$\mathcal{H}_2$ Synthesis of a passive controller
In this example, we will design a passive controller that optimizes a $\mathcal{H}_2$ objective function. The feedback interconnection of two passive systems is always stable, so if the plant under control is known to be passive, a passive controller is guaranteed to render the feedback loop stable, irrespective of model errors.
The system we will consider is a flexible Euler–Bernoulli beam that requires active vibration reduction. If the sensor and actuator are collocated (placed at the same point), this system is known to be passive. Additional details on this example are given in section 4 of
James Richard Forbes (2018): Synthesis of strictly positive real H2 controllers using dilated LMIs, International Journal of Control, DOI: 10.1080/00207179.2018.1453615
We start by defining the system, we will truncate the number of modes to 5:
using JuliaSimControl, Plots
l = pi # beam length
ζ = 1/100 # Relative damping
α = 1:5 # mode indices
w2 = α .^ 4 # Squared natural frequencies
As = [
[0 1; -w2 -2ζ*sqrt(w2)] for w2 in w2
]
A = cat(As..., dims=(1,2))
pa = 0.55*l
ba = sin.(α.*pa)
C2s = [
[0 ba] for ba in ba
]
C2 = reduce(hcat, C2s)
B2 = C2'
B1 = [B2 0B2]
D12 = [0; 1.9]
D21 = D12'
pe = 0.7*l
# The C1 matrix determines the point along the beam at which we want to dampen vibrations
C1s = [
[0 sin(α*pe)
0 0] for α in α
]
C1 = reduce(hcat, C1s)
P0 = ss(A,B1,B2,C1,C2; D12,D21)
We are now ready to perform the synthesis of the controller, for this, we call the function spr_synthesize
(strictly-positive real)
K, Gcl, sν = spr_synthesize(P0)
ispassive(-K)
true
The returned controller K
is supposed to be used with positive feedback, hence the minus sign in the call to ispassive
.
In order to satisfy the constraint that the controller must be passive, we will in general sacrifice some performance.
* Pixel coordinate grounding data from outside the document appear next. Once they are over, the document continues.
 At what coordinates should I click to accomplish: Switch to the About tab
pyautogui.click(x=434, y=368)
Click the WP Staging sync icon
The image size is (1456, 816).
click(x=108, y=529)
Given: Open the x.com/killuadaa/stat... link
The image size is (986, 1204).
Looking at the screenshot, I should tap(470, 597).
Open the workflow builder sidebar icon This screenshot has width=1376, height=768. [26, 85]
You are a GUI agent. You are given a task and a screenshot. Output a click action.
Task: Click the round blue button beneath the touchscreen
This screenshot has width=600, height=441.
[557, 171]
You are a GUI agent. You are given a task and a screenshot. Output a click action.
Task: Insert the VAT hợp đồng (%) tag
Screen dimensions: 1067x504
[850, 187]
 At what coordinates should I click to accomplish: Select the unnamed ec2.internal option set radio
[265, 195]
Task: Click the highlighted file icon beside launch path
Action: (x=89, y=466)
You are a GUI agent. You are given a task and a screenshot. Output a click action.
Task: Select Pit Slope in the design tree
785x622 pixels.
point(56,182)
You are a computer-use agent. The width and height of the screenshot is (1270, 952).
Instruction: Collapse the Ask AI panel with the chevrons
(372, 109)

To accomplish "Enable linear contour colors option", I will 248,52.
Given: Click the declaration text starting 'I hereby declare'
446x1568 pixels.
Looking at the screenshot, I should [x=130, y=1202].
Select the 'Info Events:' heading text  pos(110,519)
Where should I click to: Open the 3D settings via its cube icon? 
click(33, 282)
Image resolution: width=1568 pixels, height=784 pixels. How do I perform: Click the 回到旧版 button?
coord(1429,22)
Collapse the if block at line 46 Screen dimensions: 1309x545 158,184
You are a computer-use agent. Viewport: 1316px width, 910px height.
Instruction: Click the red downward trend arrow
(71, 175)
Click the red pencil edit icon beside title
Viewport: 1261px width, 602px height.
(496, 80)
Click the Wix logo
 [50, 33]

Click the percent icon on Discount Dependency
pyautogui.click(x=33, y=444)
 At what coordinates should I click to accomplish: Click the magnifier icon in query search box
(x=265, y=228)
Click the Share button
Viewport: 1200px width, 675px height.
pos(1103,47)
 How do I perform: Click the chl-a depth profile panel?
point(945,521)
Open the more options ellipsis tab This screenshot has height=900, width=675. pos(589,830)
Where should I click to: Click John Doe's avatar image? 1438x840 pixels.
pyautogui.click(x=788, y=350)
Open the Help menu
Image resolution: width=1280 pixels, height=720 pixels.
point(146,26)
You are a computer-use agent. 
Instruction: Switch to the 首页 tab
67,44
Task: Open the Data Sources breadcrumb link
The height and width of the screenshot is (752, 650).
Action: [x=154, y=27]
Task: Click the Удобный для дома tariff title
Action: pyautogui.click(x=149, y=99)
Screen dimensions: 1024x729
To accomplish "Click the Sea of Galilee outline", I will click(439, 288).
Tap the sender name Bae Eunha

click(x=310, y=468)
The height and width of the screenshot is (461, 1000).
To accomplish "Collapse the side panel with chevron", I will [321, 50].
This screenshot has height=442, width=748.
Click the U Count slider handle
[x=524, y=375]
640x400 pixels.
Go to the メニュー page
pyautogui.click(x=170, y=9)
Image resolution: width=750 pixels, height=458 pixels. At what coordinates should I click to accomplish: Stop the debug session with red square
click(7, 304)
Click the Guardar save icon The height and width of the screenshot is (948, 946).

We can compare the passive controller to one synthesized without the passivity constraint:
K_trad, Gcl_trad = h2synthesize(P0) # traditional H2 synthesis
h2norm(Gcl), h2norm(Gcl_trad)
(2.86345583810457, 1.9843454586970772)
We did indeed loose some in terms of $\mathcal{H}_2$ loss, but in return, we get a robust controller.
The controllers can be visualized in several ways, let's compare the closed-loop transfer functions
w = exp10.(LinRange(-2, 3, 2000))
opts = (; ylabelfontsize = 8, xlabelfontsize=8, size=(700,1000), leftmargin=5Plots.mm)
bodeplot(Gcl_trad, w; lab="H₂", opts...)
bodeplot!(Gcl, w; lab="Passive", opts...)
We want these to be as small as possible, they indicate the transfer from disturbances to vibration output. Notice how the passive controller typically performs slightly worse at dampening vibrations.
If we look at the controller Bode plot, we see that the passive controller uses more gain, but keeps its phase within ±90° at all times.
bodeplot(-[K_trad, K], w; lab = ["H₂" "" "Passive" ""])
Passivity of the controller can further be verified in the Nyquist plane, where a passive SISO system has a Nyquist curve that lies completely in the RHP.
plot(
nyquistplot(-[K_trad, K], w; xlims=(-0.05,0.35), ylims=(-0.3, 0.3), lab = ["H₂" "Passive"]),
passivityplot(-[K_trad, K], w; yscale=:identity, title="Relative passivity index", lab = ["H₂" "Passive"])
)
The second plot shows the relative passivity index as a function of frequency. This index is always $<1$ for passive systems.